- Data records -
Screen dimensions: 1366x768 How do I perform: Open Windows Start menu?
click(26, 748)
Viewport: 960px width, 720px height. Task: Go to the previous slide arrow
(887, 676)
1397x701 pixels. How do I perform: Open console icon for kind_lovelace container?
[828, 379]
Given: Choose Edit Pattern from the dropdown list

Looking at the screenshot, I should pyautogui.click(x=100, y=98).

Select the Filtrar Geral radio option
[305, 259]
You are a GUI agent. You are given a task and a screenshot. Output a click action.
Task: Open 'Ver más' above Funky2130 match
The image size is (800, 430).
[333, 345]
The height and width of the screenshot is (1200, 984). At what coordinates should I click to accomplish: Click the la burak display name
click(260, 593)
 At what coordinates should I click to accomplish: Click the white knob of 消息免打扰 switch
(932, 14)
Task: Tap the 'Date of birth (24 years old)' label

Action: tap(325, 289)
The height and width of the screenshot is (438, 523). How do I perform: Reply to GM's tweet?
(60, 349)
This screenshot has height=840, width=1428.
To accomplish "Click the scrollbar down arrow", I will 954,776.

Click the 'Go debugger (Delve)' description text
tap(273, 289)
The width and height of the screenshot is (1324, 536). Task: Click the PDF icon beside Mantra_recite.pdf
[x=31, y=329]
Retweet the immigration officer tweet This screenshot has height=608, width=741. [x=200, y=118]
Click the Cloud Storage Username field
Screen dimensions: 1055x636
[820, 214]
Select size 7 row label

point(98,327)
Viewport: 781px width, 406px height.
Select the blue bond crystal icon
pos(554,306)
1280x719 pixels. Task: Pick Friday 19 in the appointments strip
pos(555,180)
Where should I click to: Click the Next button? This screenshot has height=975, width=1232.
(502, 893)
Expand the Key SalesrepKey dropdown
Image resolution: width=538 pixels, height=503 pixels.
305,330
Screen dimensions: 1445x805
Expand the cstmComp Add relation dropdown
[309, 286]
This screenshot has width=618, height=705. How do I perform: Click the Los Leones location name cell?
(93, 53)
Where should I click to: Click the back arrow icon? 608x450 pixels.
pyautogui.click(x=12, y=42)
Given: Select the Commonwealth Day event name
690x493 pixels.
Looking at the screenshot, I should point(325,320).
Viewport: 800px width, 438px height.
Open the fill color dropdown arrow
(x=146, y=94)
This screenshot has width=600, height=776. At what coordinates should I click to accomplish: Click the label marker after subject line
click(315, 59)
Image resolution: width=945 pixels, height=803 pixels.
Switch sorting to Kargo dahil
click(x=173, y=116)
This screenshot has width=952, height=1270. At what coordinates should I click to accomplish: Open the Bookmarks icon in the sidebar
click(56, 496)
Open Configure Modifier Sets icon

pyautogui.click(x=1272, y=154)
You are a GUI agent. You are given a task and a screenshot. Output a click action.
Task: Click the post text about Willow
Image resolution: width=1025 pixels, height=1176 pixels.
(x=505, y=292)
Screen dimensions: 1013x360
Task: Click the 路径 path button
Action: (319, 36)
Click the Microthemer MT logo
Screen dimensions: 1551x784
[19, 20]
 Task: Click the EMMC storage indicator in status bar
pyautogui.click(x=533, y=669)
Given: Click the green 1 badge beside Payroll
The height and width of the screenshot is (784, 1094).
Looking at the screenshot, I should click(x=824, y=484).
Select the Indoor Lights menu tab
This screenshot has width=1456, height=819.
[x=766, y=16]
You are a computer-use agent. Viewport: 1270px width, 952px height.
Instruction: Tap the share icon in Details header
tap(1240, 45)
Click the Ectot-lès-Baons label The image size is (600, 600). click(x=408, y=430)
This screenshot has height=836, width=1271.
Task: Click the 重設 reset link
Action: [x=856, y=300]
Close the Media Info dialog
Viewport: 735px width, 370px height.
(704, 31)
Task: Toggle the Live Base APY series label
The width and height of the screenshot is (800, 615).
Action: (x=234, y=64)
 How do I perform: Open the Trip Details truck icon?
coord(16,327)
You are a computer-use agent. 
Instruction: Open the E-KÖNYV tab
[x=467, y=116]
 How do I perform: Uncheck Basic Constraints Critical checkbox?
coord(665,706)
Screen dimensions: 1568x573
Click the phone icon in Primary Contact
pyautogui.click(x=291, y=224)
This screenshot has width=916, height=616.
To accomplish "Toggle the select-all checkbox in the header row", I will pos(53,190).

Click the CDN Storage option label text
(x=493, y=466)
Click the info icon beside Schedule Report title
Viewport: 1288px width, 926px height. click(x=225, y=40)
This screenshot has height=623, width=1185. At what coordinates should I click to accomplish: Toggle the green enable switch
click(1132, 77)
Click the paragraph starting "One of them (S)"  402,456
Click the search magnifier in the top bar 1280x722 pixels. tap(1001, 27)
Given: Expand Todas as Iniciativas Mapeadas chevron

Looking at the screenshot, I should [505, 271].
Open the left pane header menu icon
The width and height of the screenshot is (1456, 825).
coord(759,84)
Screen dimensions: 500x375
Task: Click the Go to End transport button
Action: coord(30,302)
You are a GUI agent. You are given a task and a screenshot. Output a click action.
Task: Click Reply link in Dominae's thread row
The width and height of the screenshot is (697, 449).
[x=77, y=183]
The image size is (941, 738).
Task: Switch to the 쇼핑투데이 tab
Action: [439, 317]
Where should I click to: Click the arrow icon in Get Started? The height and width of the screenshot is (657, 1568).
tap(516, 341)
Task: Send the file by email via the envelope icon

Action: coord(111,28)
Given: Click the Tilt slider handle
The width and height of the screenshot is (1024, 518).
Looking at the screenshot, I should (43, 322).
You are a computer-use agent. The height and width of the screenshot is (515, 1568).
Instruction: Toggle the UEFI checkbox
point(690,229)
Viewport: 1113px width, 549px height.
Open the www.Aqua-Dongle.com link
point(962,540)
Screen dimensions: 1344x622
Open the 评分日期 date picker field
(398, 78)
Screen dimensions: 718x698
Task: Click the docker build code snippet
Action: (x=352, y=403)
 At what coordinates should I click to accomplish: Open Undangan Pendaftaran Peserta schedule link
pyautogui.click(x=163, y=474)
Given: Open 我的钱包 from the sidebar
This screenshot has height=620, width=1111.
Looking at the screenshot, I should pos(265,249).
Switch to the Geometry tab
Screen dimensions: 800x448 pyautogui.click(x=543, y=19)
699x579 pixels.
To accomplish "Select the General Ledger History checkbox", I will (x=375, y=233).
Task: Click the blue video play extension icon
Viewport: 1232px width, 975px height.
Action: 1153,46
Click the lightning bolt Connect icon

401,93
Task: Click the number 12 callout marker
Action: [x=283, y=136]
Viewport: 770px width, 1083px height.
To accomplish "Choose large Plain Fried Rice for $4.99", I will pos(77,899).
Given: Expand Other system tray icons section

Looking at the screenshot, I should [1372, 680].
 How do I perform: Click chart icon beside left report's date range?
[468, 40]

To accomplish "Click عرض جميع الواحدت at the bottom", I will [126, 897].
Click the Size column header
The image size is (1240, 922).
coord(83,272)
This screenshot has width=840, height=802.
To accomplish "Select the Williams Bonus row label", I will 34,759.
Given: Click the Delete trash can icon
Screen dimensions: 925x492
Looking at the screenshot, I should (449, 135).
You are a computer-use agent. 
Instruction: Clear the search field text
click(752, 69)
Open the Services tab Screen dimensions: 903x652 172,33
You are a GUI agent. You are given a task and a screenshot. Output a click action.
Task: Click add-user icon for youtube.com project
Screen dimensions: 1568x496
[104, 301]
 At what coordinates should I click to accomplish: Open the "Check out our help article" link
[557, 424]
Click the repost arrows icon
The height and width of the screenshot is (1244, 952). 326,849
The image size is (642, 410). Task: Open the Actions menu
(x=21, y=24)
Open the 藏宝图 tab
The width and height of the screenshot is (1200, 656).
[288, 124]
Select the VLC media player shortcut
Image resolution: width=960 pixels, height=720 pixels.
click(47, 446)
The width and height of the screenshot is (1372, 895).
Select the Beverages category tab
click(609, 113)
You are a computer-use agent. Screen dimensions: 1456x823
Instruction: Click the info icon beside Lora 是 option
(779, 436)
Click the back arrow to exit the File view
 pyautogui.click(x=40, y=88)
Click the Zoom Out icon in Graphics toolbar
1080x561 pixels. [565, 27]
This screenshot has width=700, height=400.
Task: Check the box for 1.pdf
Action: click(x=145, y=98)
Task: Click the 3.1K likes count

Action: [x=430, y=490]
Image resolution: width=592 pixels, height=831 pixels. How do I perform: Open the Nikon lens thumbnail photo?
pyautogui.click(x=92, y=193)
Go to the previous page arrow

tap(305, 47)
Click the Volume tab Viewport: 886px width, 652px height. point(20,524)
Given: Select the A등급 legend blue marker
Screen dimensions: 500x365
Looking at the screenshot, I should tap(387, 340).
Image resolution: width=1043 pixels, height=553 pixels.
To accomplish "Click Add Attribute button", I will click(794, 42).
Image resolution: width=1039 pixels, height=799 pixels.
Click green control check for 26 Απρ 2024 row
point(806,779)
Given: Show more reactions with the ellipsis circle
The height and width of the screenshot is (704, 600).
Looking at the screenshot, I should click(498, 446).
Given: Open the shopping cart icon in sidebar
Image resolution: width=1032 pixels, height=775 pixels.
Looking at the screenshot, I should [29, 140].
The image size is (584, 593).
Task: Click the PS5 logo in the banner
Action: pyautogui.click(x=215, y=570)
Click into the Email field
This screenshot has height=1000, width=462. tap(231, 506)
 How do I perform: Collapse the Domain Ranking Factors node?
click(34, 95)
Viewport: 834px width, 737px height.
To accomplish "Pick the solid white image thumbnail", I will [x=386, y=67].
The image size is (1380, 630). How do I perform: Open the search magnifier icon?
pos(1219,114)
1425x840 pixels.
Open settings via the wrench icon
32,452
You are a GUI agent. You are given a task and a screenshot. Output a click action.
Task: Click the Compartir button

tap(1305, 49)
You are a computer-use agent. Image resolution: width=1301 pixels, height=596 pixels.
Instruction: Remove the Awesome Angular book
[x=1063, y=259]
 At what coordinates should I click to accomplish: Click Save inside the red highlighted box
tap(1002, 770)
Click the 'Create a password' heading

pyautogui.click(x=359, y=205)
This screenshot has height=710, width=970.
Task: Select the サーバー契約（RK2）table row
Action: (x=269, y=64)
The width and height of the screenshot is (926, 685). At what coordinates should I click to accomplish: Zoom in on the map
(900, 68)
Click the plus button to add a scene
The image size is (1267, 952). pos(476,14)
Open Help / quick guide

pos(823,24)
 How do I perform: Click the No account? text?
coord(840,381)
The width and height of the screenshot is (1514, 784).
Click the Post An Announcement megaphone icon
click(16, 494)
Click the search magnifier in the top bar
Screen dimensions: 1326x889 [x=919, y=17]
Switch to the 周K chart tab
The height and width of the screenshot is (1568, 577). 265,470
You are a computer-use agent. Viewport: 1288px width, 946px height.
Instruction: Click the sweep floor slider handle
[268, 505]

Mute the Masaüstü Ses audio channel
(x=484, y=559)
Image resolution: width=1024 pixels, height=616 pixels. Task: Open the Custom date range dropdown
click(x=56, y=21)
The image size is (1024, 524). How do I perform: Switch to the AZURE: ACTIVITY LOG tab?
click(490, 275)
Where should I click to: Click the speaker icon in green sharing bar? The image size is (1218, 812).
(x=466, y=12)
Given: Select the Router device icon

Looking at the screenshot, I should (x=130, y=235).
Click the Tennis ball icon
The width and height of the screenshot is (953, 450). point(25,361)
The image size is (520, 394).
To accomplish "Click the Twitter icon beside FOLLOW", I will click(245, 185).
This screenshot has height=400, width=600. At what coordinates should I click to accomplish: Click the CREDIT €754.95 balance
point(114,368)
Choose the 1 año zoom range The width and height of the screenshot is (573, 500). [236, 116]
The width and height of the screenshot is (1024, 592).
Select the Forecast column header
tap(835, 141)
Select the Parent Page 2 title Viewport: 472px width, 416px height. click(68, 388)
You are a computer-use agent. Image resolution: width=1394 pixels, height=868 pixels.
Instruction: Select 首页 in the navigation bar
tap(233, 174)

- Try it -
Above are some records; copy exactly the lines from the one with "Click the search magnifier in the top bar 1280x722" through the one with "Task: Click Reply", both included, and no others.

- Solution to this exercise -
Click the search magnifier in the top bar 1280x722 pixels. tap(1001, 27)
Given: Expand Todas as Iniciativas Mapeadas chevron

Looking at the screenshot, I should [505, 271].
Open the left pane header menu icon
The width and height of the screenshot is (1456, 825).
coord(759,84)
Screen dimensions: 500x375
Task: Click the Go to End transport button
Action: coord(30,302)
You are a GUI agent. You are given a task and a screenshot. Output a click action.
Task: Click Reply link in Dominae's thread row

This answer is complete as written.